- **AIM**:
Can you reproduce the entries below character for character, from the line containing "is (685, 700)." through the line containing "coord(1259,80)", and nothing else?

- **RECORDED DATA**:
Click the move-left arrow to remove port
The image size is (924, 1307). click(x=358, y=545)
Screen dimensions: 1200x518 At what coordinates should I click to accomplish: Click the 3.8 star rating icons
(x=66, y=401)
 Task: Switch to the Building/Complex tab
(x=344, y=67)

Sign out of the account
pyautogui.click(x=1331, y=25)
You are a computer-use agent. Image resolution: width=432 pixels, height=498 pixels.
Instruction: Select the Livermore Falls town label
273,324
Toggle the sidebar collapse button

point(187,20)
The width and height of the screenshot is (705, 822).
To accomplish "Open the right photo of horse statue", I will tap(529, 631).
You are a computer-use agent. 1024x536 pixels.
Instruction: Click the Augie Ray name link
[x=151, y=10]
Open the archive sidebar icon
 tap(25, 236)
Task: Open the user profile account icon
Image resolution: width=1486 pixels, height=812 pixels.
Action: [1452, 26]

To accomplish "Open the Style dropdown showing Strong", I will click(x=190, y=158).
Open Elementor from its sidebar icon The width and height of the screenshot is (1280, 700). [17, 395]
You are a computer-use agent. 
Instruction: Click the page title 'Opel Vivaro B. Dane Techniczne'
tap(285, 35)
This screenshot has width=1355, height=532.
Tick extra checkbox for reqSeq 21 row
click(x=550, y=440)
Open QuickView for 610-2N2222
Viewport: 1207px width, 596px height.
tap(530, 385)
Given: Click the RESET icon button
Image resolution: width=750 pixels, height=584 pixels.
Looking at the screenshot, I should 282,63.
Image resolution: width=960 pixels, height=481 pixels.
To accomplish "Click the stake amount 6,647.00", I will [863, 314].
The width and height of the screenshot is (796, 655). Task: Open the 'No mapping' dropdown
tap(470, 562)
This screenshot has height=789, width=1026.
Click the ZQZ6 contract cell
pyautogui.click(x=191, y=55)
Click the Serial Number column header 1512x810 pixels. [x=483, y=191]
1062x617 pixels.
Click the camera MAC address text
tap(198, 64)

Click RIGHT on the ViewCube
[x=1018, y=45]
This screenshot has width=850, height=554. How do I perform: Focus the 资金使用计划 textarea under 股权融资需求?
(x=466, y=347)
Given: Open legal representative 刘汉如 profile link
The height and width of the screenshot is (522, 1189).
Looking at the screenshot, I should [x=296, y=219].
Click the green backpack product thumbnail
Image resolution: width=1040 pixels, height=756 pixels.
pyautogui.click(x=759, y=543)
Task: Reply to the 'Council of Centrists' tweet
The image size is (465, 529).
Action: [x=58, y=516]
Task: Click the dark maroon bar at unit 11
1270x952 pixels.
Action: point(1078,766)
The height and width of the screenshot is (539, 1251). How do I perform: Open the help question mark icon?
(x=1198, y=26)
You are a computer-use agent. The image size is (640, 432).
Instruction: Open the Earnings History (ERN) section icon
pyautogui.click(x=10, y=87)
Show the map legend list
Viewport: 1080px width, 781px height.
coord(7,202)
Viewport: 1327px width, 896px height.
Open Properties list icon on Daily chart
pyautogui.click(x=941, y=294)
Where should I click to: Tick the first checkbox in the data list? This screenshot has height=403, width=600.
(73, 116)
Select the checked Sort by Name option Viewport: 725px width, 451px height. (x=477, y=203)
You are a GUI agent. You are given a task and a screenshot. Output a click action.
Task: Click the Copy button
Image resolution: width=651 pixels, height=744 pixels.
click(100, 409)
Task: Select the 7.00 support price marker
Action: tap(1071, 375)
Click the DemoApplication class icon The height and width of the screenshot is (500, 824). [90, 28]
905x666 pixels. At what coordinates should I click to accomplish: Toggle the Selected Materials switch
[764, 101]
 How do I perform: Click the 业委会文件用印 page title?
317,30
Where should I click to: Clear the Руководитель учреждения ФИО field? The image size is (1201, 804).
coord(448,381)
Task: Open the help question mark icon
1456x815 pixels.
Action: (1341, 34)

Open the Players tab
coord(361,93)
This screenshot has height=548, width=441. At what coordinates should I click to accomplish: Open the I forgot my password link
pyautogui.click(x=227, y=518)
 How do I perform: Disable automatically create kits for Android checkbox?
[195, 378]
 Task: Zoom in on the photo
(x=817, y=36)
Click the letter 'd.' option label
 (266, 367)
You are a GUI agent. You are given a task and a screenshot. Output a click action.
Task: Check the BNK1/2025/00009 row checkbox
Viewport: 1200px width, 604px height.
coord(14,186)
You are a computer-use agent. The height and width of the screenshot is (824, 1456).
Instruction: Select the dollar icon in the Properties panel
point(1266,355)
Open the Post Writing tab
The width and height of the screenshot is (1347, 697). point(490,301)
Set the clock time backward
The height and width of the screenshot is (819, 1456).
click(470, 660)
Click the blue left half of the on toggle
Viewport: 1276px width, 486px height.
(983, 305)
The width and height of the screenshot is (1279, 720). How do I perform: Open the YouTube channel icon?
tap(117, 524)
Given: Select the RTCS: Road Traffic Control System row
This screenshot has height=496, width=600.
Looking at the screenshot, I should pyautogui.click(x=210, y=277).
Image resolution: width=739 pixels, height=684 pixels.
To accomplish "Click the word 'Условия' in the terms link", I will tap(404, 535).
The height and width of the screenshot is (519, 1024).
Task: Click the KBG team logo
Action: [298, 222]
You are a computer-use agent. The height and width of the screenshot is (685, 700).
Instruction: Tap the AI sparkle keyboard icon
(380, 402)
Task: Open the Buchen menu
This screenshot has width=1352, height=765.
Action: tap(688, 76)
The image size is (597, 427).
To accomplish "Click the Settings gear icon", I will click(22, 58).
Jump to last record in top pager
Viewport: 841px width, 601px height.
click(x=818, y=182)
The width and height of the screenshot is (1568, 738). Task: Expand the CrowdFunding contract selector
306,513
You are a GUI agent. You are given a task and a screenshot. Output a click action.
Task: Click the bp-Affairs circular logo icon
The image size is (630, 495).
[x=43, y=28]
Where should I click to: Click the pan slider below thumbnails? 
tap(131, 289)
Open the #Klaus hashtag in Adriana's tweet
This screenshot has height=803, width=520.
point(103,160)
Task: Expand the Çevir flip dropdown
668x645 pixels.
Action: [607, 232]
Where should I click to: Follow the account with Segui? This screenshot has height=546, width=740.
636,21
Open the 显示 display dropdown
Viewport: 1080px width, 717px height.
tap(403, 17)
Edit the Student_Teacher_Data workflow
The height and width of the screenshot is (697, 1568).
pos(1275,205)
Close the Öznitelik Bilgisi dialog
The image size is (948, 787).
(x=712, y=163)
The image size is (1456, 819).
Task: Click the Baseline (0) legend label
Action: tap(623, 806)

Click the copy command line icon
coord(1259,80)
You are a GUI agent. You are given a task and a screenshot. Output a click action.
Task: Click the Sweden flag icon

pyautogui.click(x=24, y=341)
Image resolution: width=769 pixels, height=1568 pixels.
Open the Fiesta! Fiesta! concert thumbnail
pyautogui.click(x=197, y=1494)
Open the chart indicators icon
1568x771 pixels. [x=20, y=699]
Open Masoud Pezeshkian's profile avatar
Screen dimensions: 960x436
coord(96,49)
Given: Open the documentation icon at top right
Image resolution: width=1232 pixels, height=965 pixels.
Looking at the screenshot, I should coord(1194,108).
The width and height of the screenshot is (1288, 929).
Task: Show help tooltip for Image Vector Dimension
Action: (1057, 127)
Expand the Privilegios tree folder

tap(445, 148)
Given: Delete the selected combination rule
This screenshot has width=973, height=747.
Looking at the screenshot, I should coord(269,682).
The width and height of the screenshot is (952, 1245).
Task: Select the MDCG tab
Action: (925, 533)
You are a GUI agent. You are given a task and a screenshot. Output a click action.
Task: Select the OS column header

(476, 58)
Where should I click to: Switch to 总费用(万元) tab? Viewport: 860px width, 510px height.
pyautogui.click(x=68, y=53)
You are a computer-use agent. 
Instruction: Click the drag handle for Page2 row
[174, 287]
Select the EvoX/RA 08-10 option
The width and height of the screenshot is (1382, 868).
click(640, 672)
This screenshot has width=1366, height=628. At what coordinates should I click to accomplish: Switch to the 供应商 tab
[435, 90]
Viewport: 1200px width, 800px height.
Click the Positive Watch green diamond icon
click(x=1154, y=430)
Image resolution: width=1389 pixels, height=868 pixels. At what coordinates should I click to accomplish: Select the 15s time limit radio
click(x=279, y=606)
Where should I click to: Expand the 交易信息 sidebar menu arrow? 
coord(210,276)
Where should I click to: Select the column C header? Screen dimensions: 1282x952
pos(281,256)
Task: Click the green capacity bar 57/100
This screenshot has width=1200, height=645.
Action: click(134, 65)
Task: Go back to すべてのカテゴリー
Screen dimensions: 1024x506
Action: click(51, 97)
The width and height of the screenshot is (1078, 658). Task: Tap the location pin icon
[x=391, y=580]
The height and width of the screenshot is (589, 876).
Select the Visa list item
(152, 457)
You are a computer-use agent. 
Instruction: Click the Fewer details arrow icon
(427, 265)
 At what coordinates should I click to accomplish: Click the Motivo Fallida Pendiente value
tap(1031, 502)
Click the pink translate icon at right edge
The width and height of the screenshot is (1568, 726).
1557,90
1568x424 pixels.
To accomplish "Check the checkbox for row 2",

- **TASK OUTPUT**:
You are a computer-use agent. The height and width of the screenshot is (685, 700).
Instruction: Tap the AI sparkle keyboard icon
(380, 402)
Task: Open the Buchen menu
This screenshot has width=1352, height=765.
Action: tap(688, 76)
The image size is (597, 427).
To accomplish "Click the Settings gear icon", I will click(22, 58).
Jump to last record in top pager
Viewport: 841px width, 601px height.
click(x=818, y=182)
The width and height of the screenshot is (1568, 738). Task: Expand the CrowdFunding contract selector
306,513
You are a GUI agent. You are given a task and a screenshot. Output a click action.
Task: Click the bp-Affairs circular logo icon
The image size is (630, 495).
[x=43, y=28]
Where should I click to: Click the pan slider below thumbnails? 
tap(131, 289)
Open the #Klaus hashtag in Adriana's tweet
This screenshot has height=803, width=520.
point(103,160)
Task: Expand the Çevir flip dropdown
668x645 pixels.
Action: [607, 232]
Where should I click to: Follow the account with Segui? This screenshot has height=546, width=740.
636,21
Open the 显示 display dropdown
Viewport: 1080px width, 717px height.
tap(403, 17)
Edit the Student_Teacher_Data workflow
The height and width of the screenshot is (697, 1568).
pos(1275,205)
Close the Öznitelik Bilgisi dialog
The image size is (948, 787).
(x=712, y=163)
The image size is (1456, 819).
Task: Click the Baseline (0) legend label
Action: tap(623, 806)

Click the copy command line icon
coord(1259,80)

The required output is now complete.